→ **Extract**:

The vibrations grow stronger as cuff pressure drops into the range between systolic and diastolic, then fade once cuff pressure falls below diastolic and blood flows smoothly again. The device’s software analyzes the pattern of these vibrations to calculate both numbers. Newer models use adaptive algorithms to decide how high to inflate the cuff for each person, typically aiming for about 20 mmHg above the estimated systolic pressure. This keeps inflation time short and the measurement more comfortable.
Upper-Arm Cuffs vs. Wrist Monitors
Upper-arm cuffs are the standard for home monitoring because the brachial artery in the upper arm is large and close to heart level when your arm rests on a table. Wrist monitors measure the radial artery, which is smaller and farther from the heart. That distance matters: even small changes in wrist position relative to your heart can shift the reading significantly, and bending the wrist introduces additional error. Wrist monitors often produce falsely high readings because of poor positioning.
Wrist devices do serve a purpose, though. People with very large upper arms who can’t find a well-fitting arm cuff, or those who’ve had lymph nodes removed from the armpit, may need a wrist monitor. If you use one, keep your wrist at heart level, place the sensor directly over your pulse, and avoid bending the wrist during the reading.
Choosing the Right Cuff Size
Cuff size is one of the most overlooked sources of error. A cuff that’s too small for your arm will give artificially high readings, potentially by 10 mmHg systolic or more. Four adult sizes are available: small (for arm circumferences of 20 to 25 cm), regular (25 to 32 cm), large (32 to 40 cm), and extra-large (40 to 55 cm). You can measure your arm circumference at the midpoint between your shoulder and elbow with a flexible tape measure. Most home monitors come with a regular or large cuff, but if your arm doesn’t fit within the stated range, you’ll need a different size for accurate readings.

Stored items from a collection:
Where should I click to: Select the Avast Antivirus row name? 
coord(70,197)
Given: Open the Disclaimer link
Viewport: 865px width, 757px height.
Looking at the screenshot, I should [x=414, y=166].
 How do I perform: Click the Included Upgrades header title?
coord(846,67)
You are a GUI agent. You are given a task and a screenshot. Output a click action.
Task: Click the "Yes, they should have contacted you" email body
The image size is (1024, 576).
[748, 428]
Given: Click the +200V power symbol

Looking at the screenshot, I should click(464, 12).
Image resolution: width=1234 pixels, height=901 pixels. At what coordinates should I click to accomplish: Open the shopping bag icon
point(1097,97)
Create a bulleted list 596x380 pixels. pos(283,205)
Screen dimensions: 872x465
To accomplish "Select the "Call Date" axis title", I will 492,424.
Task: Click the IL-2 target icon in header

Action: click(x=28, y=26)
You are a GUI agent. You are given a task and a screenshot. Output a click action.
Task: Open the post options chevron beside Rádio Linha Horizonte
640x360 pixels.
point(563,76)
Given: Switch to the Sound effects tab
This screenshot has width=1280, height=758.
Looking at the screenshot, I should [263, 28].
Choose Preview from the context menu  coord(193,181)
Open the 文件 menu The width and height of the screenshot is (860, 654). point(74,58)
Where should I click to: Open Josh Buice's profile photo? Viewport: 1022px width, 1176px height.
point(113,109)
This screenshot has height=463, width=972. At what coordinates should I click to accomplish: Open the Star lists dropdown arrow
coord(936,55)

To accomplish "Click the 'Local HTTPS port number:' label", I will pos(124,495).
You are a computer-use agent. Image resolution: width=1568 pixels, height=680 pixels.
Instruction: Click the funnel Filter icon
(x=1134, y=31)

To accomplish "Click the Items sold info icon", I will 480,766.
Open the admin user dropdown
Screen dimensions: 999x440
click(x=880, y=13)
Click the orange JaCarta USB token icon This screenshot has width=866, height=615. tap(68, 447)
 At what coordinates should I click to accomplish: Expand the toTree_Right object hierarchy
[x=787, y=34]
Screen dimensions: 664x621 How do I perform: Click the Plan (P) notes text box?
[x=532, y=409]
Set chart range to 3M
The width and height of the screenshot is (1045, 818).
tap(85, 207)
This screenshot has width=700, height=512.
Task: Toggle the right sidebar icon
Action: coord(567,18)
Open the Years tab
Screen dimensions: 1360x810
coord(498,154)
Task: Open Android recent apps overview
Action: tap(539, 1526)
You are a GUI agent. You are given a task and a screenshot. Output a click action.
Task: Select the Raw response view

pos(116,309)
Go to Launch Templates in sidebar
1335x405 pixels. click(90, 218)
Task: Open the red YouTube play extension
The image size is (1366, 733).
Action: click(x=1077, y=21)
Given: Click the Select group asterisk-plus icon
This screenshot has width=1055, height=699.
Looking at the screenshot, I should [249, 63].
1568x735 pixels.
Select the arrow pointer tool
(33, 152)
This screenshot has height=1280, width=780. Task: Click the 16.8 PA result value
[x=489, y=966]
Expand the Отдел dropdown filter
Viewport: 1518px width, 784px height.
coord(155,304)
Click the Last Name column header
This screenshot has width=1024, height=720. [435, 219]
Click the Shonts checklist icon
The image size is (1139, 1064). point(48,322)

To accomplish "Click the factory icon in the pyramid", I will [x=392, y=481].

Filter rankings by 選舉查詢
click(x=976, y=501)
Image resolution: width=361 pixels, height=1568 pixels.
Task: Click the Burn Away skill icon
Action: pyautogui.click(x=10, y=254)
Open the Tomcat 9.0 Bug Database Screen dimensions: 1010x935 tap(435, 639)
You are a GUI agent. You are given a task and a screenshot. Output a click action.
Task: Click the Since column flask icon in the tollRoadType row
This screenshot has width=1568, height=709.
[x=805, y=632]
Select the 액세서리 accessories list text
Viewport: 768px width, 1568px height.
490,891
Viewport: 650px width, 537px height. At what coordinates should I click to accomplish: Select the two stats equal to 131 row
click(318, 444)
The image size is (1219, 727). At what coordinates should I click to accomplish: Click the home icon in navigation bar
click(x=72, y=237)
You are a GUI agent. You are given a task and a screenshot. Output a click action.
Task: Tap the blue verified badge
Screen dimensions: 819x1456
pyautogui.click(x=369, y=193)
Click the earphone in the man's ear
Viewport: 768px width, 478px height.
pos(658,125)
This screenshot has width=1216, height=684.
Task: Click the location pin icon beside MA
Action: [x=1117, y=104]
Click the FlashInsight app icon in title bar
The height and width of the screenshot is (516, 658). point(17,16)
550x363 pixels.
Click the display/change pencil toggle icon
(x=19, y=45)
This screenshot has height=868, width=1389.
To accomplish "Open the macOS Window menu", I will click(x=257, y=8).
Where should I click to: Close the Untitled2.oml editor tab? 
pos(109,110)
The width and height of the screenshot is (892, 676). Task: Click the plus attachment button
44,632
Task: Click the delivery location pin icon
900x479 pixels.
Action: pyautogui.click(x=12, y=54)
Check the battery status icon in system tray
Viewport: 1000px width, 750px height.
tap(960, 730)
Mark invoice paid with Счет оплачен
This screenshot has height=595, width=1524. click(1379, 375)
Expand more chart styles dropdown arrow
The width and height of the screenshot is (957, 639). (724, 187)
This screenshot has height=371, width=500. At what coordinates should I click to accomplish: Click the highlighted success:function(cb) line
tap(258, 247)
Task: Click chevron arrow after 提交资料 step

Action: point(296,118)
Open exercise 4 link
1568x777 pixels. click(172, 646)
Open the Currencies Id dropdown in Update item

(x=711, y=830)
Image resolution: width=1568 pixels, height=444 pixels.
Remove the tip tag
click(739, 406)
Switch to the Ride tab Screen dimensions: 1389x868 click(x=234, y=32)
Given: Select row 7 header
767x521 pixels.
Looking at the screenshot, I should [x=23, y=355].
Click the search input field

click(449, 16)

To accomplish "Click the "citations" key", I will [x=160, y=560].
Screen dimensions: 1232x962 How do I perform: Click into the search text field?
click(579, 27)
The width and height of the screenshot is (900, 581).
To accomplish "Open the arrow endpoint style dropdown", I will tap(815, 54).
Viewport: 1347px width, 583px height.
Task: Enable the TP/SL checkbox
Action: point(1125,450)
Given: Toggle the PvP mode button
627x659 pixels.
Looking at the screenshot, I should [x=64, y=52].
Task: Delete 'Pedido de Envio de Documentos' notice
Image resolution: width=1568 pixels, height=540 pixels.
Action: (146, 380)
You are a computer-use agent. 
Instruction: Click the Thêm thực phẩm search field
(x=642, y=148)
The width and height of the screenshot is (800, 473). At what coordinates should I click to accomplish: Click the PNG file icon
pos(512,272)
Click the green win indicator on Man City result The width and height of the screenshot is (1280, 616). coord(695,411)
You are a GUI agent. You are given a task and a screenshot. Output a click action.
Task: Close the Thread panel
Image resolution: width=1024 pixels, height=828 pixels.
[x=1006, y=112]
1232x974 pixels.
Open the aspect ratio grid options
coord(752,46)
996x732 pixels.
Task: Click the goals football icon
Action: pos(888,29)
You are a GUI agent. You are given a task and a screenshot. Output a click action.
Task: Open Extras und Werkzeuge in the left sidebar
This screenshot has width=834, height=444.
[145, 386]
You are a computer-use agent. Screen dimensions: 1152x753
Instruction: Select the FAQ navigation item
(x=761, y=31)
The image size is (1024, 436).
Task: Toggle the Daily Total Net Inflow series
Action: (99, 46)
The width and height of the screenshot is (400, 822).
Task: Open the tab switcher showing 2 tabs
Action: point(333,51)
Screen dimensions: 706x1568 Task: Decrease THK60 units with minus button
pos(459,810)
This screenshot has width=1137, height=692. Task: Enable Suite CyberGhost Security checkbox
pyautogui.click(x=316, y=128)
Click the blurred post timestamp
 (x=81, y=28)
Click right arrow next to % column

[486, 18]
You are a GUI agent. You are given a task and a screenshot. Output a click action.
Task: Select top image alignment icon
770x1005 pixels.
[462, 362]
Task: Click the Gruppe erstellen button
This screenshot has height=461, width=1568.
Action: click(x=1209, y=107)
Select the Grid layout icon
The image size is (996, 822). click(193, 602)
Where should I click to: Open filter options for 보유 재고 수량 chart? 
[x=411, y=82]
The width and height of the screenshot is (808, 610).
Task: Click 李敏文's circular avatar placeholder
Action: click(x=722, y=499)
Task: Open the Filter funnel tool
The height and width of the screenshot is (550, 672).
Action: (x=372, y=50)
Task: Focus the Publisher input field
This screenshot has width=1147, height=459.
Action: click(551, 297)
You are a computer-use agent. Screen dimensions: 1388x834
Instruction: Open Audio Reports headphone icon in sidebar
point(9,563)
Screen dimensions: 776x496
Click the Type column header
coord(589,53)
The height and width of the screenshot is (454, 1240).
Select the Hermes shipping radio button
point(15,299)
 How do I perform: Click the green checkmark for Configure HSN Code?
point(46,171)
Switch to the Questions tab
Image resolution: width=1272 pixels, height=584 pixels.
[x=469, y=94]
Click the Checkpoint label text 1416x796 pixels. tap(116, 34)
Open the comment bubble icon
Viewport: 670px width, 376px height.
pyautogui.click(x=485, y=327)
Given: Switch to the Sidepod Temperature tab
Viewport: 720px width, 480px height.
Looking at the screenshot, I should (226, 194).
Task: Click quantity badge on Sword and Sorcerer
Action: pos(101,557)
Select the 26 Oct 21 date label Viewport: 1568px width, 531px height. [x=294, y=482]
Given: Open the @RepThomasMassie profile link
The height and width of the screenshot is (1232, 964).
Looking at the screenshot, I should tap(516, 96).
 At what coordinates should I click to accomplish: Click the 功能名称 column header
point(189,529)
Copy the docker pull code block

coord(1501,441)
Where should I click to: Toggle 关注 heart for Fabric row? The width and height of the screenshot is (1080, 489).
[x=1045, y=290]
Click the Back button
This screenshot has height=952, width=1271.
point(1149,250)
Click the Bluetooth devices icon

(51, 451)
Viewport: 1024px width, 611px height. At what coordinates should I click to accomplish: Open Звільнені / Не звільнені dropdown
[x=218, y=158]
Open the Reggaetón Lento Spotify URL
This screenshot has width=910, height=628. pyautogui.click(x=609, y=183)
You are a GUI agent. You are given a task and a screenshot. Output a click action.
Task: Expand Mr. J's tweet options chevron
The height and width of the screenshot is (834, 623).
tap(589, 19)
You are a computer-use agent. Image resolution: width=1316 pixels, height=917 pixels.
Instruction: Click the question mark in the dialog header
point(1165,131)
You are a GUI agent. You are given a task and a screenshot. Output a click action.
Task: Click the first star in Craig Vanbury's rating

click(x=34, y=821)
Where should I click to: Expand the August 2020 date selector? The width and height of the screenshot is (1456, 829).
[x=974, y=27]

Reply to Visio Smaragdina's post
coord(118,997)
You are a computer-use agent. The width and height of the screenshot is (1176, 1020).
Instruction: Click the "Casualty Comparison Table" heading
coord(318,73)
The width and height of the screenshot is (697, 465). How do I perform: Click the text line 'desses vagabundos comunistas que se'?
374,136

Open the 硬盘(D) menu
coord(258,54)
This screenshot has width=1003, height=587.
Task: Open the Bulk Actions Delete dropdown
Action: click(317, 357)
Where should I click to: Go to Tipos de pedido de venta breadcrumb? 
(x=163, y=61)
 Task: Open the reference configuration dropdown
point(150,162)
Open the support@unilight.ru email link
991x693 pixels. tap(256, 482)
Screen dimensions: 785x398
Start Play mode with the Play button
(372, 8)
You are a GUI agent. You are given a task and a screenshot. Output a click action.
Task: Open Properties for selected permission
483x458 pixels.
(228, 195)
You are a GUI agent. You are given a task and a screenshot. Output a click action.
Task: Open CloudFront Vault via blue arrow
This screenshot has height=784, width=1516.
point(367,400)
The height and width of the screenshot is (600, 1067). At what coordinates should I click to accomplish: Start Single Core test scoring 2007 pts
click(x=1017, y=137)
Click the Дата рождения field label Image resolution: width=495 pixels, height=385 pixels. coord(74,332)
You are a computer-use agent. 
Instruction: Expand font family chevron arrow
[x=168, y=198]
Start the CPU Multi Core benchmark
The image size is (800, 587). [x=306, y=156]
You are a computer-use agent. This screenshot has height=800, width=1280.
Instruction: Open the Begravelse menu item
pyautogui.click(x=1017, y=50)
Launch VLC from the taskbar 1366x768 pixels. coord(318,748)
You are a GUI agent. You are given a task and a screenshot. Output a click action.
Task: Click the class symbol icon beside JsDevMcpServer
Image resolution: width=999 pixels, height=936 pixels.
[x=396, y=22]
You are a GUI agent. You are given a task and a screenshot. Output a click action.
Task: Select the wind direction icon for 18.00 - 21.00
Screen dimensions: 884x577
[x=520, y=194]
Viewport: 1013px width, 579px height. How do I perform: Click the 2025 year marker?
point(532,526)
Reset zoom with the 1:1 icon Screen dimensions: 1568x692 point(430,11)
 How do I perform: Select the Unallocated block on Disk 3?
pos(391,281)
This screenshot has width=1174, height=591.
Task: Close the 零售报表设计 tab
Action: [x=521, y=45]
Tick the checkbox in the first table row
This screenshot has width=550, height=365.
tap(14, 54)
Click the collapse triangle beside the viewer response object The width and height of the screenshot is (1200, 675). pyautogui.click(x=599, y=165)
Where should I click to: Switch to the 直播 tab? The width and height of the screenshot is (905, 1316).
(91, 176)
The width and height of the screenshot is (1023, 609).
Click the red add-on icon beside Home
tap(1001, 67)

→ **Task requirements**:
From the text on home blood pressure monitors, pull out the passage from "Upper-Arm Cuffs vs." to "of poor positioning.", copying it word for word.

→ **Response to this exercise**:
Upper-Arm Cuffs vs. Wrist Monitors
Upper-arm cuffs are the standard for home monitoring because the brachial artery in the upper arm is large and close to heart level when your arm rests on a table. Wrist monitors measure the radial artery, which is smaller and farther from the heart. That distance matters: even small changes in wrist position relative to your heart can shift the reading significantly, and bending the wrist introduces additional error. Wrist monitors often produce falsely high readings because of poor positioning.